Oh bless you, Emily! It sounds such fun - just like watching one of my fave sitcoms! (bet it didn't feel like it at the time tho, eh? Repeat after me "this will make great material..." "this WILL make great material..."
LOL!

Unknown said...

I'll join you Emily, cheers! So funny!! We also have days like these...sometimes I see the funny side and sometimes I don't. Sounds to me like it all went wrong when you thought to yourself "what on earth will I use this disinfectant for?". That's akin to thinking "today is going smoothingly well!"

Francesca x

PS I can't believe you didn't take a photo!

sam court said...

If The Boy had a moment to reflect, I'm sure he would've pointed the finger squarely at K-Rudd for being a bad influence: http://www.youtube.com/watch?v=8JPGfSNryzw

Tim Atkinson said...

Or several (G&T's, that is!)... I found your blog via a comment you made about Writing Therapy, my novel. Just to let you know you can read the first chapter here, if you want...http://writingtherapyblog.blogspot.com/2008/08/chapter-one.html.

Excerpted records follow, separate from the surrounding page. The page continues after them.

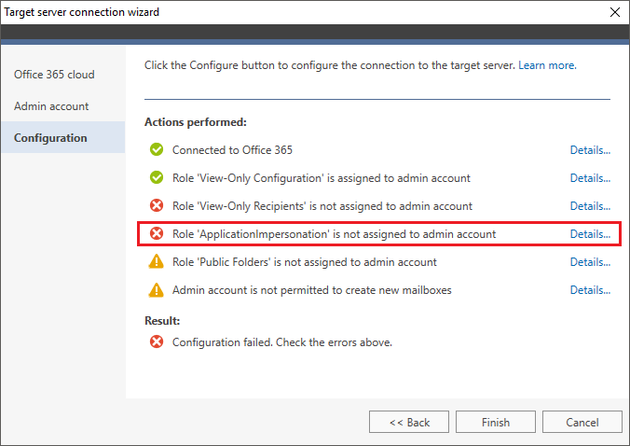The width and height of the screenshot is (630, 446).
Task: View Details for View-Only Recipients role error
Action: click(590, 206)
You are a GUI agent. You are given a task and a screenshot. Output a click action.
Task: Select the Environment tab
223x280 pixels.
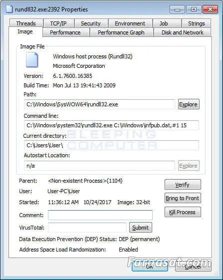pos(130,23)
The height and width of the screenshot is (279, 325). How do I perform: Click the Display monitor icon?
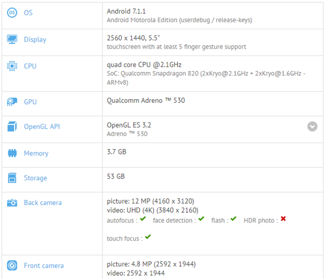[x=12, y=40]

Look forward to hearing what you think!

E.G. said...

Debs, you're right - I need the children to be of an age where I can threaten them with becoming characters in a book...gimme a decade and I'll be waving Myerson's book in their face screeching I'LL TELL THE WORLD ABOUT YOU IF YOU DON'T CLEAN YOUR ROOM.

Francesca, I'm not sure a camera could ever capture a moment like that...I think maybe a full on documentary about shoddy parenting would cover it :)

Sam, quite - I'll show Rudd a real shit storm if he wants.

Thanks for dropping by, everyone.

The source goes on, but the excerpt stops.